──────── Material for the task ────────

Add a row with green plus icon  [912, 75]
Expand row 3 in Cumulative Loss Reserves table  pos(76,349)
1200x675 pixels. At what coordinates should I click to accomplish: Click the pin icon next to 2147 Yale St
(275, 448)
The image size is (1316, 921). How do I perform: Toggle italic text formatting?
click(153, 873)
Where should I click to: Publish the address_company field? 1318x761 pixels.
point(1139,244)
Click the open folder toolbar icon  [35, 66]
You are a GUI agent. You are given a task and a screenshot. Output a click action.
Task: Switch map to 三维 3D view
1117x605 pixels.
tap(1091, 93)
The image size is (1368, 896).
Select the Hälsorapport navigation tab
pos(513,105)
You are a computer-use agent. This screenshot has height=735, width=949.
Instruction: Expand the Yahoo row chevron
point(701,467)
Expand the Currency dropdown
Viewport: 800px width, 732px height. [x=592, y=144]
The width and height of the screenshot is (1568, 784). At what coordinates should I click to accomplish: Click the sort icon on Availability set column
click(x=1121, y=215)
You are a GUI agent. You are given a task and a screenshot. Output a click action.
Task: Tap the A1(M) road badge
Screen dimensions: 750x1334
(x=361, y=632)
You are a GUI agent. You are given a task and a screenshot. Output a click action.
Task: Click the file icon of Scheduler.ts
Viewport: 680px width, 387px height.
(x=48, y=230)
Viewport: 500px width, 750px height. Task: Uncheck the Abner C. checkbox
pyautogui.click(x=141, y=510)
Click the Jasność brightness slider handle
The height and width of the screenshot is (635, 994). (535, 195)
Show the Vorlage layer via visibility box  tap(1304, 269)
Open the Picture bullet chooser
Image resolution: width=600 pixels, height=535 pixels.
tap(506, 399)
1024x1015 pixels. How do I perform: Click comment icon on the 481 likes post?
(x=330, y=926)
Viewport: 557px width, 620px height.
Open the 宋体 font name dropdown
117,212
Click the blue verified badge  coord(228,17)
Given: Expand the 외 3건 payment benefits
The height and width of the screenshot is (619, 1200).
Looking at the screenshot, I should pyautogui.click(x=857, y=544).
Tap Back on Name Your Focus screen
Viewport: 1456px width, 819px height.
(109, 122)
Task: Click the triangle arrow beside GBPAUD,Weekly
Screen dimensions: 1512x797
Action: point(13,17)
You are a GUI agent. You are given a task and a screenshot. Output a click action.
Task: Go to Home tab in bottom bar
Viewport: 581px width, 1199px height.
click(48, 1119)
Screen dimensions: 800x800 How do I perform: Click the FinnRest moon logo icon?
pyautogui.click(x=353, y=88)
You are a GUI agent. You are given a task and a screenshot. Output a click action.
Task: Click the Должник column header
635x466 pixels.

────────

Exercise aim.
All of the entries above need to be printed again exactly.

Solution for this problem.
Add a row with green plus icon  [912, 75]
Expand row 3 in Cumulative Loss Reserves table  pos(76,349)
1200x675 pixels. At what coordinates should I click to accomplish: Click the pin icon next to 2147 Yale St
(275, 448)
The image size is (1316, 921). How do I perform: Toggle italic text formatting?
click(153, 873)
Where should I click to: Publish the address_company field? 1318x761 pixels.
point(1139,244)
Click the open folder toolbar icon  [35, 66]
You are a GUI agent. You are given a task and a screenshot. Output a click action.
Task: Switch map to 三维 3D view
1117x605 pixels.
tap(1091, 93)
The image size is (1368, 896).
Select the Hälsorapport navigation tab
pos(513,105)
You are a computer-use agent. This screenshot has height=735, width=949.
Instruction: Expand the Yahoo row chevron
point(701,467)
Expand the Currency dropdown
Viewport: 800px width, 732px height. [x=592, y=144]
The width and height of the screenshot is (1568, 784). At what coordinates should I click to accomplish: Click the sort icon on Availability set column
click(x=1121, y=215)
You are a GUI agent. You are given a task and a screenshot. Output a click action.
Task: Tap the A1(M) road badge
Screen dimensions: 750x1334
(x=361, y=632)
You are a GUI agent. You are given a task and a screenshot. Output a click action.
Task: Click the file icon of Scheduler.ts
Viewport: 680px width, 387px height.
(x=48, y=230)
Viewport: 500px width, 750px height. Task: Uncheck the Abner C. checkbox
pyautogui.click(x=141, y=510)
Click the Jasność brightness slider handle
The height and width of the screenshot is (635, 994). (535, 195)
Show the Vorlage layer via visibility box  tap(1304, 269)
Open the Picture bullet chooser
Image resolution: width=600 pixels, height=535 pixels.
tap(506, 399)
1024x1015 pixels. How do I perform: Click comment icon on the 481 likes post?
(x=330, y=926)
Viewport: 557px width, 620px height.
Open the 宋体 font name dropdown
117,212
Click the blue verified badge  coord(228,17)
Given: Expand the 외 3건 payment benefits
The height and width of the screenshot is (619, 1200).
Looking at the screenshot, I should pyautogui.click(x=857, y=544).
Tap Back on Name Your Focus screen
Viewport: 1456px width, 819px height.
(109, 122)
Task: Click the triangle arrow beside GBPAUD,Weekly
Screen dimensions: 1512x797
Action: point(13,17)
You are a GUI agent. You are given a task and a screenshot. Output a click action.
Task: Go to Home tab in bottom bar
Viewport: 581px width, 1199px height.
click(48, 1119)
Screen dimensions: 800x800 How do I perform: Click the FinnRest moon logo icon?
pyautogui.click(x=353, y=88)
You are a GUI agent. You are given a task and a screenshot. Output a click action.
Task: Click the Должник column header
635x466 pixels.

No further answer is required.